Please describe the career path that led you to wealth management and to the role of chief investment officer.
I began my career at Bear Stearns working in options and municipal bond trading. Next, I moved to IDS Financial Services, where I trained to be a financial planner. I completed my Certified Financial Planner certification and later moved to a firm called Total Asset Planning. I spent 15 years there, learning the business and helping individuals develop strategies to meet their investment goals.
I've been a financial planner for 20 years. My work revolves around designing investment portfolios, looking at risk, making sure individuals have the right insurance coverage, and structuring pension plans.
A large part of our practice deals with retirees and designing strategies that allow them to maintain their standard of living into retirement. We do a lot of income planning projections, as well as evaluating risk in portfolios.
What's a typical day like for you?
My day begins at 5:30 a.m. when I review the day's news and go to the gym. I usually read The Wall Street Journal, New York Times and Bloomberg. This allows me to hit the ground running.

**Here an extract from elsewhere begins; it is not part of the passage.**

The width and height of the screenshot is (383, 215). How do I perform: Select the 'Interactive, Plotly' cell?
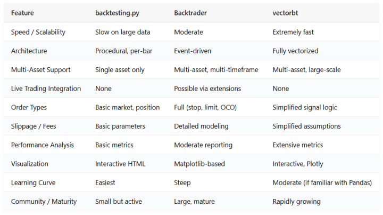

When I get to the office, I review client reports and the prior day's trading to make sure that the trades we've made are in the right investment accounts. Typically, I have a set agenda which revolves around client meetings, in which we'll discuss their portfolio in detail and determine whether they have sufficient income streams or too much exposure in a particular asset class.
Over the past 14 months as market turmoil and volatility have ensued, I've spent a great amount of time talking to clients and preparing portfolio reviews. We also produce a quarterly newsletter to help clients understand the markets.
What are the most important skills for a career in wealth management?
To be a successful, you need to have technical understanding of various investment products so you can advise clients. It's important to be a people person, because the job requires you to listen and understand clients' fears and goals. It's critical that you be able to communicate with a wide range of people. They can range from professionals who are familiar with basic investment concepts to others who have little understanding of the markets. So it's important to be able to take complex investment concepts and simplify them.
Any advice for up-and-coming wealth managers?
I am a firm believer in the knowledge and skills that come with the CFP certification. It's valuable whether you are just starting out or changing careers. It's important that you be able to meet people and talk about investments and markets. Other areas in finance and investments are quantitative, but this field is about working with people, understanding their concerns and being attuned to their life needs and how you can help fulfill them.